Learning about the low statistics of Southeast Asian students enrolled in colleges in “A Dream Denied”, particularly for Vietnamese-Americans, painfully hit home for me, especially because I am Vietnamese-American. Born and raised in San Francisco, California, I was accustomed to the tremendous diversity of students in my elementary school, middle school and high school, so I never really questioned ethnicity, socioeconomic class, or other factors that contribute to academic success. I never questioned my own privilege as a Southeast Asian attending private school. I never questioned why the instances of me meeting another Vietnamese-American in school were largely infrequent. Because my parents, who came as refugees to the U.S. during the Vietnam War, did not get the chance to complete college, they always emphasized the importance of education for me and my siblings.
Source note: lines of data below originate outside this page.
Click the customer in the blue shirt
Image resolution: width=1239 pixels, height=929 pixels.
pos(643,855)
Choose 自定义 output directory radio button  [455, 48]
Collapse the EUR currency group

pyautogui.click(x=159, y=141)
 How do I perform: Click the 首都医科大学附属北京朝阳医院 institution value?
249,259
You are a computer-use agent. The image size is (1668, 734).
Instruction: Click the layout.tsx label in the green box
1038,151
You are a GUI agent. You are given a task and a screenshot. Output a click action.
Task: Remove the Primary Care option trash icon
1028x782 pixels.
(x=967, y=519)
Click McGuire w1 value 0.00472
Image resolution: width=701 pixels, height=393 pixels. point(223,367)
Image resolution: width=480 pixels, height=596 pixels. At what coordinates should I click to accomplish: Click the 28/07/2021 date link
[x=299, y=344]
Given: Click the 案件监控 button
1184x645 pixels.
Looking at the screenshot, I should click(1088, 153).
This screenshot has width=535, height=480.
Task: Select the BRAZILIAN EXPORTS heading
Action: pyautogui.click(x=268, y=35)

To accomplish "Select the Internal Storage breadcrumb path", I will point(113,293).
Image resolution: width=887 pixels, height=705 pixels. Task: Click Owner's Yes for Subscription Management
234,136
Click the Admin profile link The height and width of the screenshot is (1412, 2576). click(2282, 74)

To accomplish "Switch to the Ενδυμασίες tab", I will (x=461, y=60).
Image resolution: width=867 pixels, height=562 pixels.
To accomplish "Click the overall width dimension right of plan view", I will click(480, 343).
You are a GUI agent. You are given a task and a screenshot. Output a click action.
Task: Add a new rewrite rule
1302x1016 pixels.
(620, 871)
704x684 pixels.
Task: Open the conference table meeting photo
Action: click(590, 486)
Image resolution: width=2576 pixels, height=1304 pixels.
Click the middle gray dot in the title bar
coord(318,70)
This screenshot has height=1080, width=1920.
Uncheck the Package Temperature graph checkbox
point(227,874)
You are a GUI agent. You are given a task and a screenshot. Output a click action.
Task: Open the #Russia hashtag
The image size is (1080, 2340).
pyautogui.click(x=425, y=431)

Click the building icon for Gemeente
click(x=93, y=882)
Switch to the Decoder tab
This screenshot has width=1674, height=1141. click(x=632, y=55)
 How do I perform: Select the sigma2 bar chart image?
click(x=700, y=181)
Thus, there was no question about me going to college – it was just something that I naively believed was normal for everyone in the U.S.
As a Southeast Asian American, I am surprised about the statistics of this population in higher education and am disappointed in myself for not realizing this truth sooner. However, I believe that this shows how information presented about Southeast Asian American students in schools is not being discussed about enough, and when it is mentioned, it is not addressing the main issue that not all Asian American students are the same, especially Southeast Asian students who are largely underrepresented. There exists a tremendous diversity between Asian American communities, and this homogenous pile that they are put under makes it impossible for those who are “hidden” in the aggregated data to receive the resources necessary to achieve academic success. Engaging in more discussions about this subject and presenting more accurate information on the experiences about Southeast Asian students can help dismantle the myth that all Asian American students are high academic achievers and can help create policies that will benefit the groups who are disadvantaged from these generalizations.
Um, Khatharya. A Dream Denied: Educational Experiences of Southeast Asian American Youth: Issues and Recommendations. Washington, DC: Southeast Asia Resource Action Center, 2003.